Apesar da aparente adoção da doutrina iluminista da liberdade individual no século
XVIII, desde então a maioria das pessoas viveu em sociedades e comunidades que
impuseram convenções sociais muito bem definidas e ofereceram a elas papéis
produtivos para toda a vida. À medida que as convenções, os papéis, as comunidades e
as famílias que sustentaram estáveis identidades conformistas ruíram sob o poderoso
tufão do desenvolvimento tecnológico,da interpenetração cultural global e da liberdade
individual, muitos – talvez a maioria – dos cidadão pós-modernos se descobriram
perdidos. A idéia taoísta de pegar a onda da constante mudança; o método cientifico de
buscar experimentalmente o conhecimento em vez de chegar à certeza; a herança
surrealista de transformar o caos em arte e “significado sem sentido” – essas formas de
ver e ser no mundo ainda não são compreendidas pela maioria das pessoas que vivem
nas terras (relativamente) livres. E mesmo quando elas compreendem intelectualmente,
não é fácil viver verdadeiramente livre.
O verdadeiro caminho contracultural é difícil.
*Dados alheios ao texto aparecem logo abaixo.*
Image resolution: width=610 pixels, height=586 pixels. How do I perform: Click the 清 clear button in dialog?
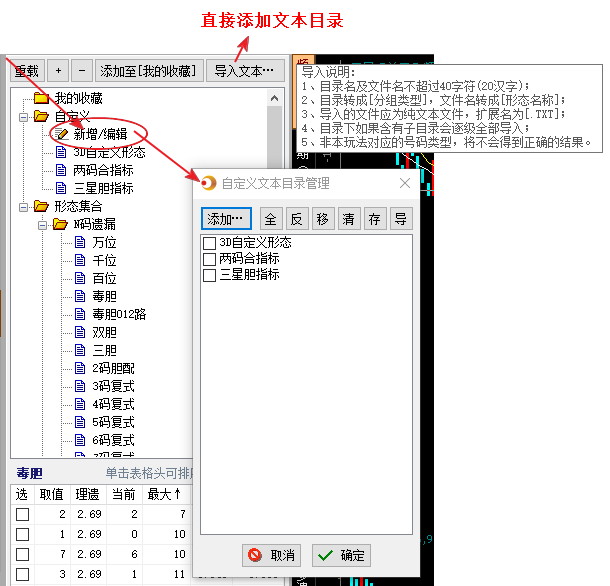(x=348, y=218)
É incerto se uma maioria pode ser feliz
em algum tempo próximo vivendo sem algum tipo de sistema de crença externamente
determinado. A libertação da certeza e dos rígidos códigos de comportamento sem
dúvida continuará a produzir confusão, inquietação e um comportamento destrutivo em
muitos. E no nível da massa, nos Estados Unidos pós-11 de setembro, todo o projeto de
espalhar e expandir as fronteiras do não-conformismo e da autonomia se tronou muito
mais complexo. Talvez o melhor que a contracultura possa esperar seja perseverar,
embora outra visão identifique oportunidades para mudanças radicais em meio à
turbulência. Qualquer que seja o caso, pegue a onda!